Crisil has ratings on 283 pharmaceutical companies, 55 per cent of which have international presence. Of this, 10 per cent have faced action from the US FDA or other regulators in the developed markets.

In the past three years alone, 16 Crisil-rated drugmakers have been under scrutiny. This shaved their exports to developed markets and led to a slowdown in revenue growth to low single digits in two years after regulatory action compared with greater than 20 per cent earlier, it said.
However, ratings on more than 80 per cent of them have remained unchanged, Crisil added.

"Companies with multiple plants and sufficient spare capacity have been able to offset revenue loss through site transfers. Also, a geographically diversified presence and strong financial metrics are helping cushion the impact of the fall in operating profitability because of regulatory action on their credit profiles.

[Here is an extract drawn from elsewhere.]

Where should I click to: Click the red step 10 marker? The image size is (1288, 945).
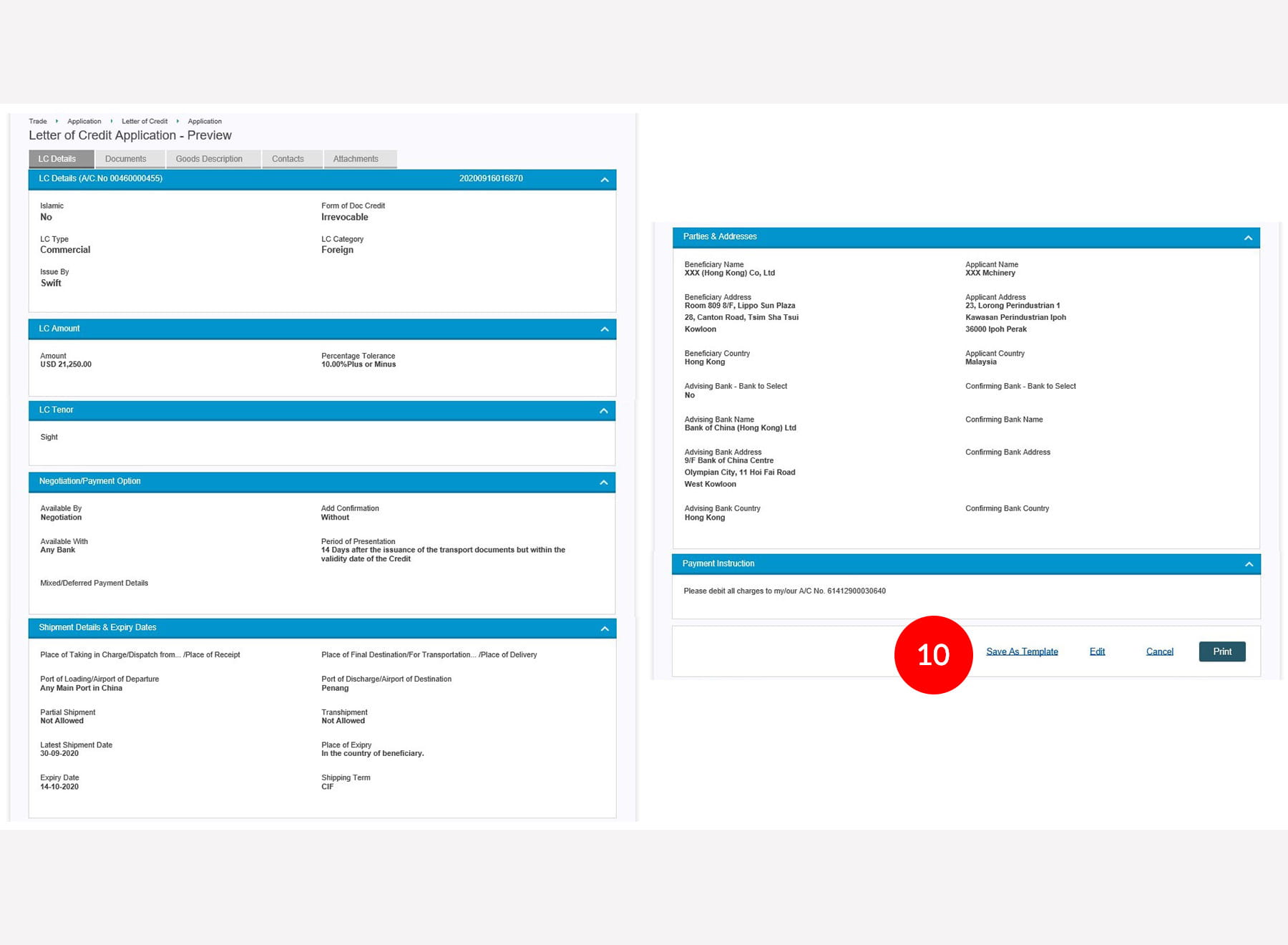(x=933, y=654)
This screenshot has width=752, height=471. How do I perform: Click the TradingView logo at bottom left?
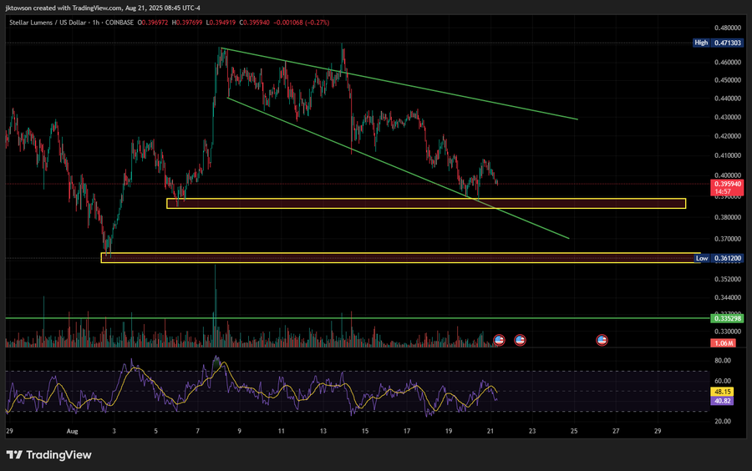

"But manufacturers with high dependence on affected plants have witnessed some pressure on their credit profiles," Crisil Ratings Senior Director Anuj Sethi said.
Since January 2010, there have been 65 regulatory actions -- such as issuance of warning letters and import alerts -- on domestic pharmaceutical plants. Almost 46 per cent of these were of high-intensity, meaning import alerts were issued straightaway, without being preceded by a warning.
Two out of three FDA actions initiated worldwide in 2015 were on Indian drug makers, and in 2016 so far, every third has been against a local firm.
"India's pharmaceutical industry has to strengthen its systems and controls to address regulatory issues effectively. It also needs to enhance its capabilities in managing data, processes and compliance to avert future scrutiny.

"Clearly, the predicament demands intervention by senior management. Undoubtedly, there will be pain to endure in the interim, but we see the heightened regulatory scrutiny strengthening the industry over the long term," Crisil Ratings Director Akshay Chitgopekar said.